The threat of money laundering is low in markets like the UK, where online gambling is legal and well-regulated. But the presence of unlicensed platforms (some of which support player anonymity) in other countries is where money laundering plays a larger role, boosting the overall risk level for third-party vendors. Yet gambling companies that self-regulate with more comprehensive financial crime preventions (chiefly through their payments technology) can vastly lower their vulnerability to money laundering, regardless of their geography.

What fraud prevention efforts should iGaming operators be taking?

The key for operators is to place a stronger focus on card access and validation to lower the risk of stolen cards being used for gameplay and friendly fraud. For example, many operators are incorporating digital wallet technology into their platforms and requiring players to supply their bank account or credit card information to a digital e-wallet account, bolstering fraud protections by creating a verifiable access trail of the card being loaded to the site.

Since banking rules typically classify digital wallet transactions as “quasi-cash” (that is, representative of actual currency), rather than as regular merchant transactions, users are also prevented from earning undue chargebacks. The best digital wallet solutions, tokenise cardholder information upon application in the digital wallet, thus injecting additional security into the transaction activity.

What extra protections does tokenisation provide?

Tokenisation replaces the consumer’s original cardholder data with a randomly generated virtual card number, or token, bundled with business rules for its exact use – where, when, and by whom.

How is technology adapting to combat new threats in the space?

More validation and access-focused features are expected to enter the market later this year.
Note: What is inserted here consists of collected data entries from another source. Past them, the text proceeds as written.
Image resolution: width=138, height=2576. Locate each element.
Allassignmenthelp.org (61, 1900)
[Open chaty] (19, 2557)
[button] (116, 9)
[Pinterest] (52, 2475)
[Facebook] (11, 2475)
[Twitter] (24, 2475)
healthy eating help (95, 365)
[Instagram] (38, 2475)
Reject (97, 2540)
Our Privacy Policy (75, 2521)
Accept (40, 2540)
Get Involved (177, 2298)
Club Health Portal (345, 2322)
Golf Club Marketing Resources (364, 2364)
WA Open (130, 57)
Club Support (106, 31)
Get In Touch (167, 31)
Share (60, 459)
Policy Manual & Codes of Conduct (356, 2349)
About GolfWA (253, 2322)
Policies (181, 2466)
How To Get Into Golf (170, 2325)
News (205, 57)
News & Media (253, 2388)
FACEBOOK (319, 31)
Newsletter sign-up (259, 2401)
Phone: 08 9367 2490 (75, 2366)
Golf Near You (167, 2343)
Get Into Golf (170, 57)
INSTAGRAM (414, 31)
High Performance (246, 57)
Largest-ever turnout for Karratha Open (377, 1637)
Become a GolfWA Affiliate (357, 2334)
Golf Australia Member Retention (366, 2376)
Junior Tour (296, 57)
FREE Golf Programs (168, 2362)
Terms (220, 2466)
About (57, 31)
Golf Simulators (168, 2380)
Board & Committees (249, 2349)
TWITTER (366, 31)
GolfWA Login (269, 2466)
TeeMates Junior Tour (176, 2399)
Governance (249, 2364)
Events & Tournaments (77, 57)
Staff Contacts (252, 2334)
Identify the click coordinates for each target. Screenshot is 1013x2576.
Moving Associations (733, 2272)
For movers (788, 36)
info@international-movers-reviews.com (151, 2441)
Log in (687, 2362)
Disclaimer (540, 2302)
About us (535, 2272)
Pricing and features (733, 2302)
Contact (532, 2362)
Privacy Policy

For example, emerging visual card functionality will require each player to snap a photo of the credit or debit card to authorise it for gameplay; only then will the player be able to load funds or otherwise utilise the e-wallet.

What other benefits can better payments technology provide to iGaming companies?

Protecting their platforms (and their players) from financial crime should be a priority of every company in the iGaming sector, and utilising digital wallets can significantly lower gaming platforms’ vulnerability to fraud.

So much so, in fact, that white-labelling an e-wallet solution into their sites can put operators in a stronger position to lower processing fees or renegotiate contracts with other third parties.